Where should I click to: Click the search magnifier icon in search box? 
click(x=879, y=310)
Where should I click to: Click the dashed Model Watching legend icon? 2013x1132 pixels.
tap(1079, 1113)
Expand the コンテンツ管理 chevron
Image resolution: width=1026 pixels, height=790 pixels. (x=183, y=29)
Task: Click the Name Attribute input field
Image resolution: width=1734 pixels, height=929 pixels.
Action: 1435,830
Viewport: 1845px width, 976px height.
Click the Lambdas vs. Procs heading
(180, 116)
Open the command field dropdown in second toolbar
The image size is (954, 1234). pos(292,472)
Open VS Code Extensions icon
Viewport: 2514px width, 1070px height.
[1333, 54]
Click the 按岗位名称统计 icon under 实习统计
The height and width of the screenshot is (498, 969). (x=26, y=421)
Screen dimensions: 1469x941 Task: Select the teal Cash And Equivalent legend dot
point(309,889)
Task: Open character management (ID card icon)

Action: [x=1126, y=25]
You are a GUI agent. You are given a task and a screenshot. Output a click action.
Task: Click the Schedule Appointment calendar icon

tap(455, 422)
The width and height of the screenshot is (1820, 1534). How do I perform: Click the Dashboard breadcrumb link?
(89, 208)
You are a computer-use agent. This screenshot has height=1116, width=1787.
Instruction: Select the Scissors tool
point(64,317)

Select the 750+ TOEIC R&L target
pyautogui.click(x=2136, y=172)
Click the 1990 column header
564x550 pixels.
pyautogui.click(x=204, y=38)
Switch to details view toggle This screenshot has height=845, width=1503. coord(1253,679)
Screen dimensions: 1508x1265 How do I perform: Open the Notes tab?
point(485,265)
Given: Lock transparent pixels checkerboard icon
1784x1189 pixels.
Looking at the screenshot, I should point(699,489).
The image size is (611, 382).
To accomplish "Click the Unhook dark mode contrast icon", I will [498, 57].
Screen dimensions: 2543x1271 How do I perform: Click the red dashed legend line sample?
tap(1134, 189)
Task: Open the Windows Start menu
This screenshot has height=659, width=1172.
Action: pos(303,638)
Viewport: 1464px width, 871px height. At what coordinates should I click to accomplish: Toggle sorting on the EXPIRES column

....................

* **What this task involves**:
Using the listing above, retype each line exactly.

* **Exercise response**:
Where should I click to: Click the search magnifier icon in search box? 
click(x=879, y=310)
Where should I click to: Click the dashed Model Watching legend icon? 2013x1132 pixels.
tap(1079, 1113)
Expand the コンテンツ管理 chevron
Image resolution: width=1026 pixels, height=790 pixels. (x=183, y=29)
Task: Click the Name Attribute input field
Image resolution: width=1734 pixels, height=929 pixels.
Action: 1435,830
Viewport: 1845px width, 976px height.
Click the Lambdas vs. Procs heading
(180, 116)
Open the command field dropdown in second toolbar
The image size is (954, 1234). pos(292,472)
Open VS Code Extensions icon
Viewport: 2514px width, 1070px height.
[1333, 54]
Click the 按岗位名称统计 icon under 实习统计
The height and width of the screenshot is (498, 969). (x=26, y=421)
Screen dimensions: 1469x941 Task: Select the teal Cash And Equivalent legend dot
point(309,889)
Task: Open character management (ID card icon)

Action: [x=1126, y=25]
You are a GUI agent. You are given a task and a screenshot. Output a click action.
Task: Click the Schedule Appointment calendar icon

tap(455, 422)
The width and height of the screenshot is (1820, 1534). How do I perform: Click the Dashboard breadcrumb link?
(89, 208)
You are a computer-use agent. This screenshot has height=1116, width=1787.
Instruction: Select the Scissors tool
point(64,317)

Select the 750+ TOEIC R&L target
pyautogui.click(x=2136, y=172)
Click the 1990 column header
564x550 pixels.
pyautogui.click(x=204, y=38)
Switch to details view toggle This screenshot has height=845, width=1503. coord(1253,679)
Screen dimensions: 1508x1265 How do I perform: Open the Notes tab?
point(485,265)
Given: Lock transparent pixels checkerboard icon
1784x1189 pixels.
Looking at the screenshot, I should point(699,489).
The image size is (611, 382).
To accomplish "Click the Unhook dark mode contrast icon", I will [498, 57].
Screen dimensions: 2543x1271 How do I perform: Click the red dashed legend line sample?
tap(1134, 189)
Task: Open the Windows Start menu
This screenshot has height=659, width=1172.
Action: pos(303,638)
Viewport: 1464px width, 871px height. At what coordinates should I click to accomplish: Toggle sorting on the EXPIRES column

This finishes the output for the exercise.